Data for this task:
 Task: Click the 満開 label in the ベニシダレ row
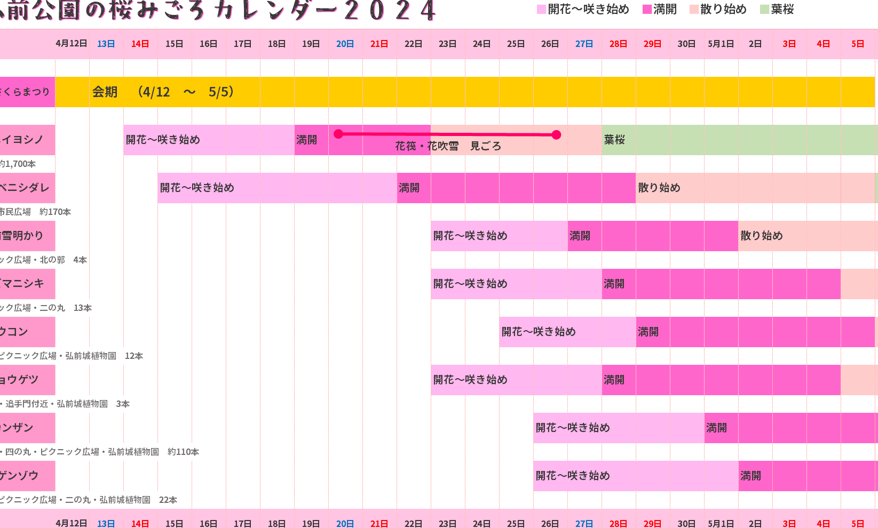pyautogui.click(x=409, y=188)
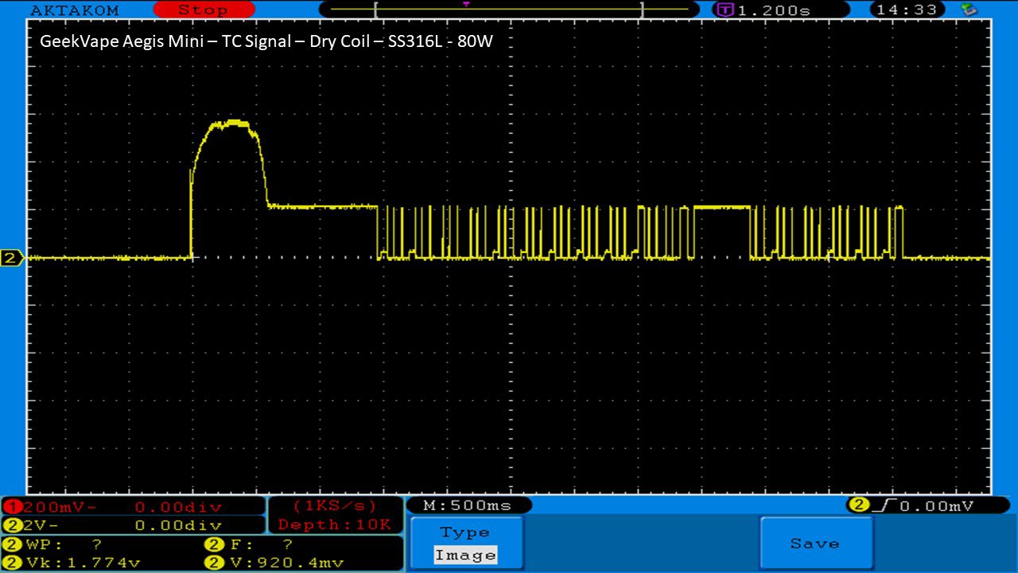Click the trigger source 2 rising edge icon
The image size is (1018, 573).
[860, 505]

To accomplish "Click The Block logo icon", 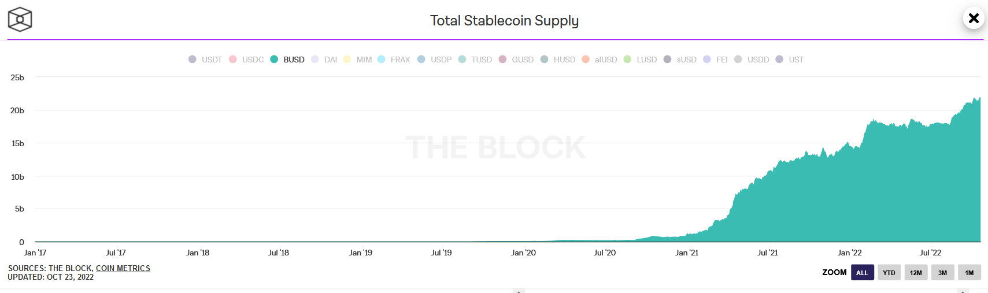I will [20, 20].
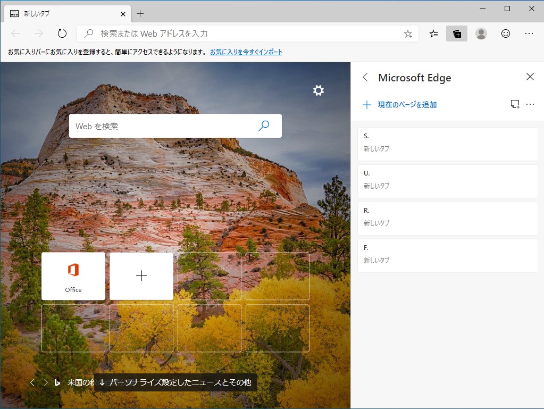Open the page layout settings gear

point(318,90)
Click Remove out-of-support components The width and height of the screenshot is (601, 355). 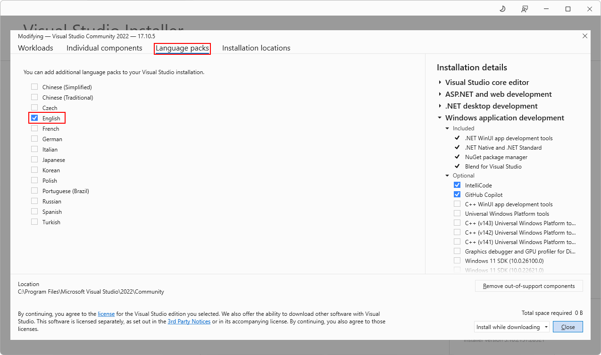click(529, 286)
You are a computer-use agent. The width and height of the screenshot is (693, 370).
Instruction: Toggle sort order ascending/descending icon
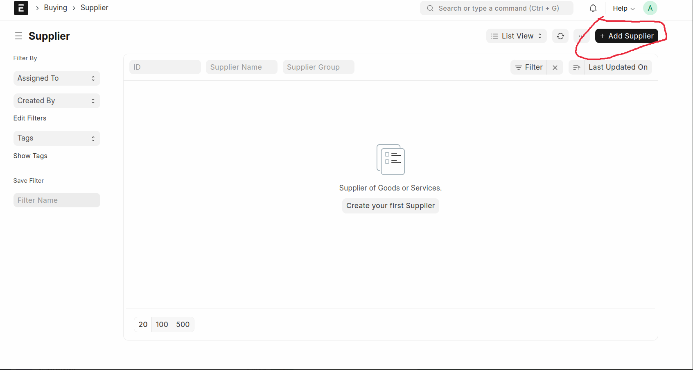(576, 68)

Exercise prompt: Produce an exact copy of the lines from the line containing "Instruction: Toggle sort" through the last line of the records, with no pictures and no other text.

Worked solution:
Instruction: Toggle sort order ascending/descending icon
(576, 68)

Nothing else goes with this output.